Where fluorescently labelled primers were used in analyses of rb size variants, the gene-specific forward primer for PCR was designed to include a M13 tail and a fluorescent label at its 5′ end (M13_TGTAAAACGACGGCCAGT_FAM or Hex fluorescent label). Here we show data based on using PsAGPL1_F1 and PsAGPL1_R8, where the former includes the fluorescently labelled tail. Amplicons were separated and detected, using an Applied Biosystems DNA analyser 3730XL (Thermo Fisher Scientific, FEI UK, Altringham, UK), and their sizes were determined relative to fluorescent markers, using GeneMarker v2.6 software (SoftGenetics State College, PA 16803 USA).

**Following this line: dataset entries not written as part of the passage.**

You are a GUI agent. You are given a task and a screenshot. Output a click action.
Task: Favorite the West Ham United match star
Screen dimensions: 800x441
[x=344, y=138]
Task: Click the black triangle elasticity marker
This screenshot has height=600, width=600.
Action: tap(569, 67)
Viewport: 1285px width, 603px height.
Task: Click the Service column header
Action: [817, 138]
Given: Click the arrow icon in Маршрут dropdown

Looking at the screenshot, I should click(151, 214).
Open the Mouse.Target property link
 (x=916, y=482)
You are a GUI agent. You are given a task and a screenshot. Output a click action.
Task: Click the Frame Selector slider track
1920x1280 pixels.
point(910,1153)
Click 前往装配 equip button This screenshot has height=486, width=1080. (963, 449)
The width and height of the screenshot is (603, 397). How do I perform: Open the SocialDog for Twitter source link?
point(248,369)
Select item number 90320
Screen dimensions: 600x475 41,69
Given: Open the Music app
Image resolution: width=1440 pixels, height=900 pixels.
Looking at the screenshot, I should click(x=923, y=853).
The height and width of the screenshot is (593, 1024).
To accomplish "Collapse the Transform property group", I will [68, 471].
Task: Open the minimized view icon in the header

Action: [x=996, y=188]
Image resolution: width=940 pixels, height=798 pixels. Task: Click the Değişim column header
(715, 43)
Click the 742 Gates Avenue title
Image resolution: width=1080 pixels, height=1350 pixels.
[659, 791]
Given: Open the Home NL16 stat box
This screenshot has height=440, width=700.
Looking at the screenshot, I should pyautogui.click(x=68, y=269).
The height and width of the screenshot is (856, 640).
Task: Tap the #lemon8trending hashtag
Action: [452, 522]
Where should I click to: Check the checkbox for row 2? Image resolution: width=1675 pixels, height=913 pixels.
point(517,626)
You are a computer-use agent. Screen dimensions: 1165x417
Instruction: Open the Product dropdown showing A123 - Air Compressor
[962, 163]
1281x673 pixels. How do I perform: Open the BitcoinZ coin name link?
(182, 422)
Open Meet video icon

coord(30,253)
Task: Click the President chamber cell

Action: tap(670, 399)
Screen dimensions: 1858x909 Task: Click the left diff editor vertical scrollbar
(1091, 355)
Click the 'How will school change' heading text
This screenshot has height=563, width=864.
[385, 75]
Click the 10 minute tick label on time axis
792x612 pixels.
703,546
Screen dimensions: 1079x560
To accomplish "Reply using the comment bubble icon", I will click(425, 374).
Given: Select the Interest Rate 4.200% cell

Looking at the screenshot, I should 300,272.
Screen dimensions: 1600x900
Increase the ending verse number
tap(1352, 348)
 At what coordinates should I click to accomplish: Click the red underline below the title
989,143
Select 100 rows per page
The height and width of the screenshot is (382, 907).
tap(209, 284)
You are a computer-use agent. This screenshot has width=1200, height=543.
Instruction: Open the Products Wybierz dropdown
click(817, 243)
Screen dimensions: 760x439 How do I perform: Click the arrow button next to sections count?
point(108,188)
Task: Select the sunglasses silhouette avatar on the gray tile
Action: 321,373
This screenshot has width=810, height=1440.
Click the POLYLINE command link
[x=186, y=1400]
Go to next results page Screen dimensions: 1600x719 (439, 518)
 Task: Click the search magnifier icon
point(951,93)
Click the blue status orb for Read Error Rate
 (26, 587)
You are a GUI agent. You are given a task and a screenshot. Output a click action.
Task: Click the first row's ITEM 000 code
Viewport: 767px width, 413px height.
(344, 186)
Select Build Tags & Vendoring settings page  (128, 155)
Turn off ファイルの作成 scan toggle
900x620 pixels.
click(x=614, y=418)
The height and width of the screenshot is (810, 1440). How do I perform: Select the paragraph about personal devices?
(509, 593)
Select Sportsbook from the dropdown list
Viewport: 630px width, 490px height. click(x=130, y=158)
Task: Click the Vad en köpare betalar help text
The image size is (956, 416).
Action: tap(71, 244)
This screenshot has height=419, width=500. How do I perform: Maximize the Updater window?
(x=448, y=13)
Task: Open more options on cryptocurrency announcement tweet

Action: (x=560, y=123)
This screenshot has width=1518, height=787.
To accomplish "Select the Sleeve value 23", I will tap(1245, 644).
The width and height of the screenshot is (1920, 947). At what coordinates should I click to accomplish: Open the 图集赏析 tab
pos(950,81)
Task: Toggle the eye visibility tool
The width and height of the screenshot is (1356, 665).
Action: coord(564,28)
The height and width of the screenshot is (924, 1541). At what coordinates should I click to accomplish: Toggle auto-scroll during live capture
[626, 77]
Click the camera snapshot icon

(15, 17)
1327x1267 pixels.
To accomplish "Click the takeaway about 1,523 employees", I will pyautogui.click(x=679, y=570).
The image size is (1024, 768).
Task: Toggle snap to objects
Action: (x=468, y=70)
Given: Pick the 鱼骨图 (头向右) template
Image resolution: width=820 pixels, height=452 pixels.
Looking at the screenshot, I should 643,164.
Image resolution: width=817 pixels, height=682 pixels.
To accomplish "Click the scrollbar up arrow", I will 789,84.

4.3. Protein Structure Modelling

To provide a three-dimensional framework for the interpretation of our phenotypic data, we predicted the structures of the corresponding gene products. This allowed us to speculate on the likely impact of the mutations on enzymatic function. Prior to modelling, the predicted target peptide sequences were removed from the input sequences based on outputs from the TargetP 2.0 prediction tool accessed on 26 March 2024 [53,54]). Models were computed via the ColabFold v1.5.2 notebook [55,56], utilising the protein structure prediction tool AlphaFold2 accessed on 26 March 2024 [57]. The quality of the resultant models was assessed via the pLDDT scores and PAE plots provided alongside these models. With the exception of some N- and/or C-terminal tails and surface loops, the models were of high quality. To establish any potential biological effects of the identified mutation sites, the AlphaFold2 models were compared to related experimentally determined structures retrieved using the PDBeFold [58] and AlphaFill [59] servers, both accessed on 10 April 2024, with the latter specifically finding structures with bound ligands. In some cases, these comparisons helped in identifying whether the mutations occurred in catalytic residues or those important for substrate binding. The structures were superposed and images were generated using ChimeraX 1.7.1 [60].

5. Conclusions

Pea represents an important legume for human consumption and animal feed, but its genetic diversity has not been well exploited. The 27 mutant lines, for which a full molecular characterisation is reported here, show that a wide range of starch (and protein) materials can be achieved in pea, from low to high amylose, as well as simple, complex, or super-complex granules, and low to high protein content, including starch-free protein. The data presented here will permit a range of mutations to be incorporated readily into elite varieties to accelerate the development of pea as a major starch and protein crop of the future. Furthermore, the novel and precise information presented on the impact of the mutations can be used to guide and inform future mutagenesis approaches, particularly gene editing approaches where starch variation is being sought in pea and other crops.